# Corn meal



## Ricky Cain (Jan 23, 2004)

This is interesting. Could it have applications to the planted tank?

http://www.dirtdoctor.com/view_question.php?id=18

ALGAE CONTROL IN WATER - Alliance Pond Cleaner is a fine-textured cornmeal for floating paint-like and filamentous algae in water, use cornmeal at 5 pounds per 1,000 square feet or 150-200 pounds per surface acre. The cellulose in the cornmeal helps tie up the excess phosphorous in water, balances the water chemistry and thus kills off the algae. The carbon in the cornmeal enables the beneficial bacteria in the water to flourish at the expense of the algae. Then the decomposing algae provide a source of carbon for the bacteria. One or two treatments is usually enough to control the algae for several months. Caution: any fast algae kill from any product can cause oxygen depravation and result in fish kill.


----------



## plantbrain (Jan 23, 2004)

Well, killing off the O2 will kill algae, not the other way around..........

PO4 can easily be preciptated out of the water column using Ferric chloride and has for many years.

Doesn't work in aquariums though.............you can put most organic carbon sources, dirt etc and have the same effect........dirt has high Fe also and lots of bacteria that will remove all the O2.

Snake oil............

See, "cures ulcers" and cancer probaly too.......

Regards, 
Tom Barr


----------



## hoppycalif (Apr 7, 2005)

All is not lost though. Mix it with an egg, some shortening, a little flour and water, and cook in it a hot skillet until brown on both sides. Enjoy with maple syrup. (Please don't sue me if the recipe is a bit off!)


----------



## plantbrain (Jan 23, 2004)

Yep, taste good, we know that

Regards, 
Tom Barr


----------



## Ricky Cain (Jan 23, 2004)

*A side*

Don't forget a side of bacon.

I thought it could be a little bit much.
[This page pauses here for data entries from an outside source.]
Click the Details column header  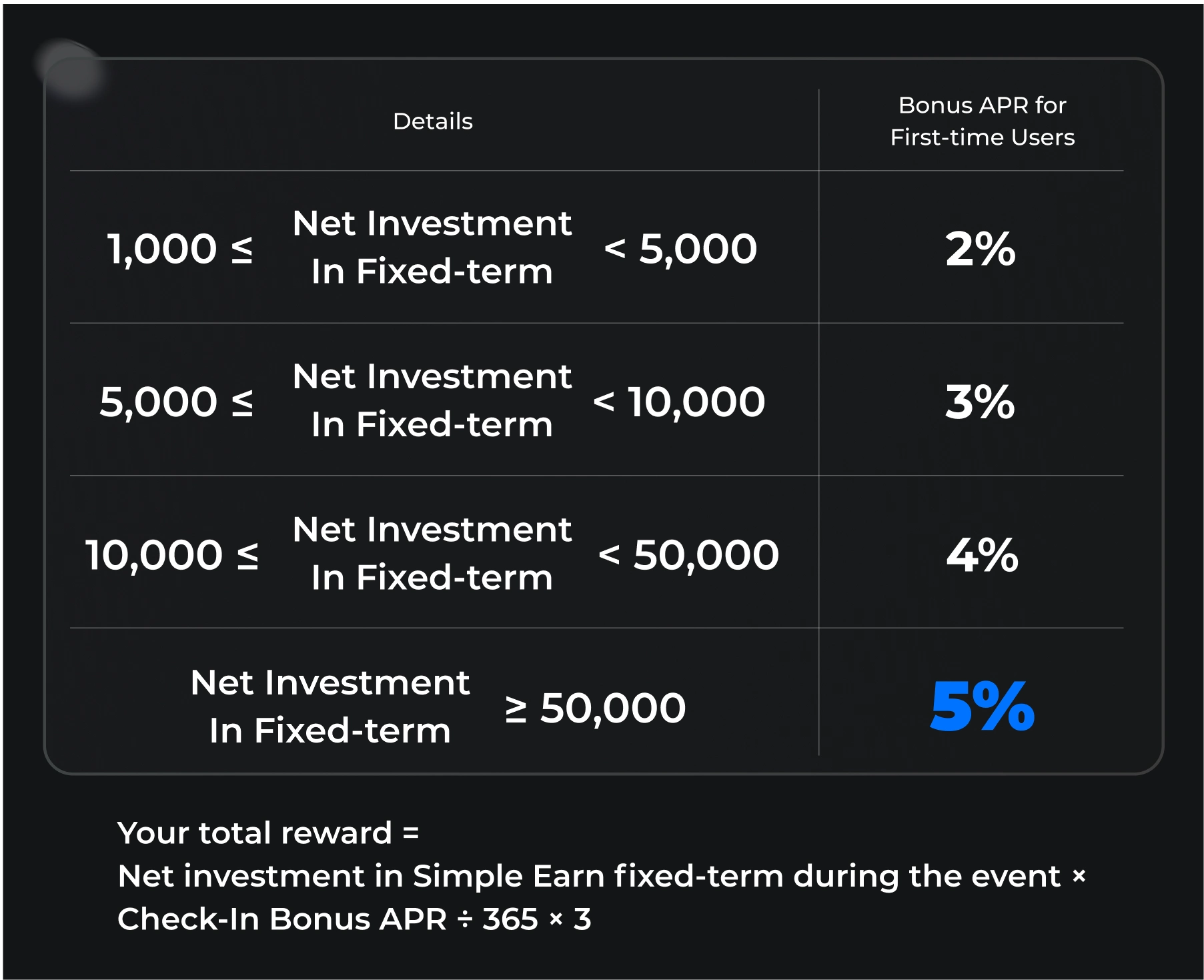[432, 121]
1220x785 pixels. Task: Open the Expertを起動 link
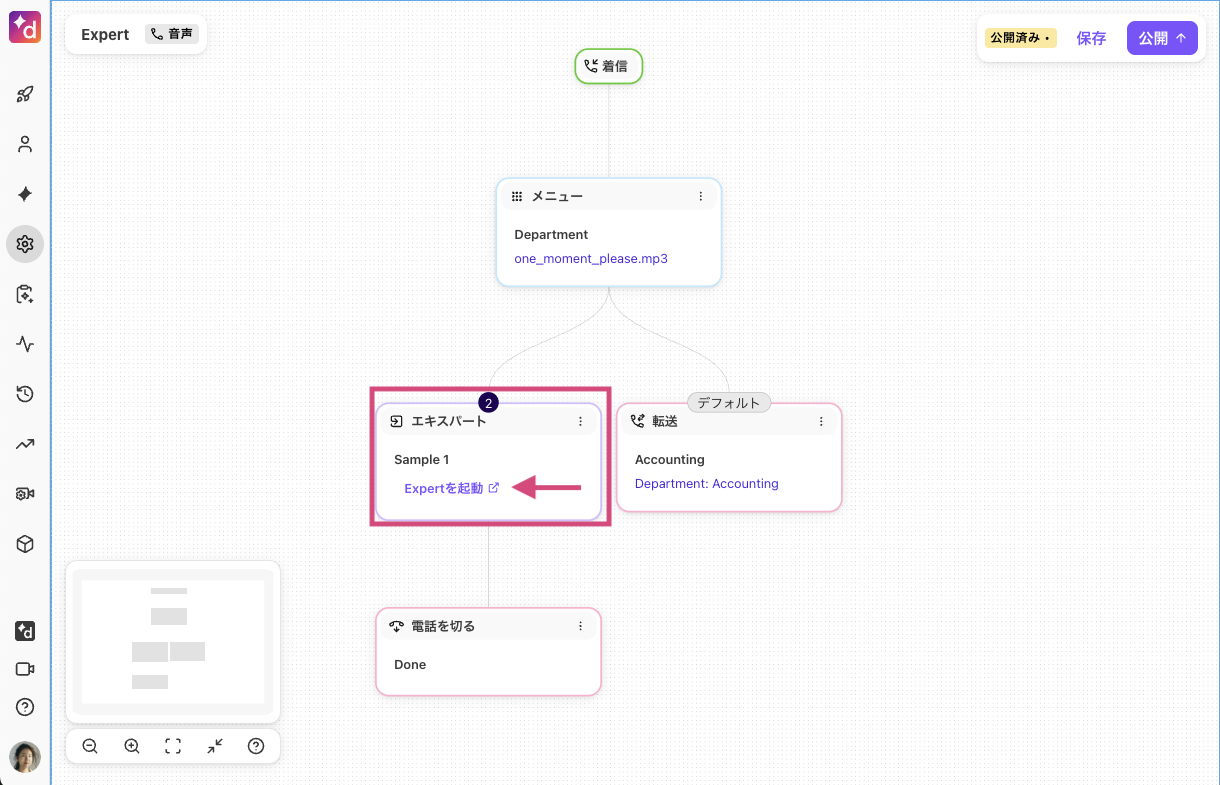coord(446,487)
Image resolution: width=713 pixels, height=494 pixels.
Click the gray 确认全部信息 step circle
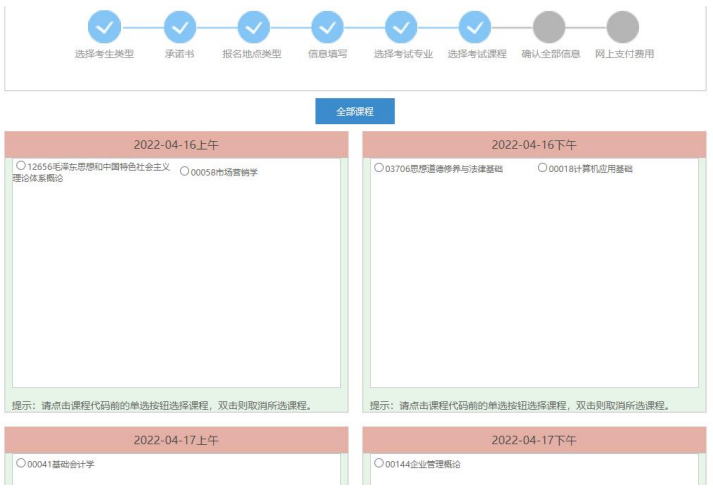(x=549, y=27)
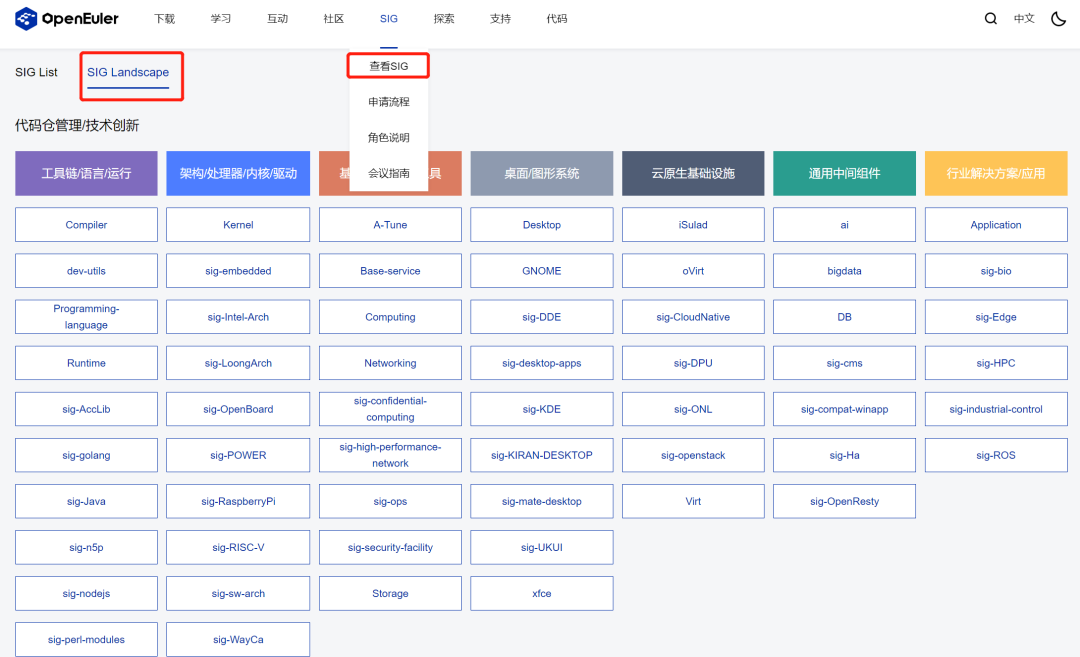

I was thinking if any cornmeal got loose wouldn't it grow algae or a nice mold if the bait didn't get it and swell up.

Tom run a series of quick tests on the algae reduction properties of corn meal, wheat meal and Happy Meals. Report the findings back directly to me ASAP. We need to keep this under wraps until the public is ready for it and the Roswell thing.

On another note I have used corn gluten meal as a pre-emergent hericide and it works. But that is completely different from plain old corn meal. Also, I was putting it in my yard not my aquarium.


----------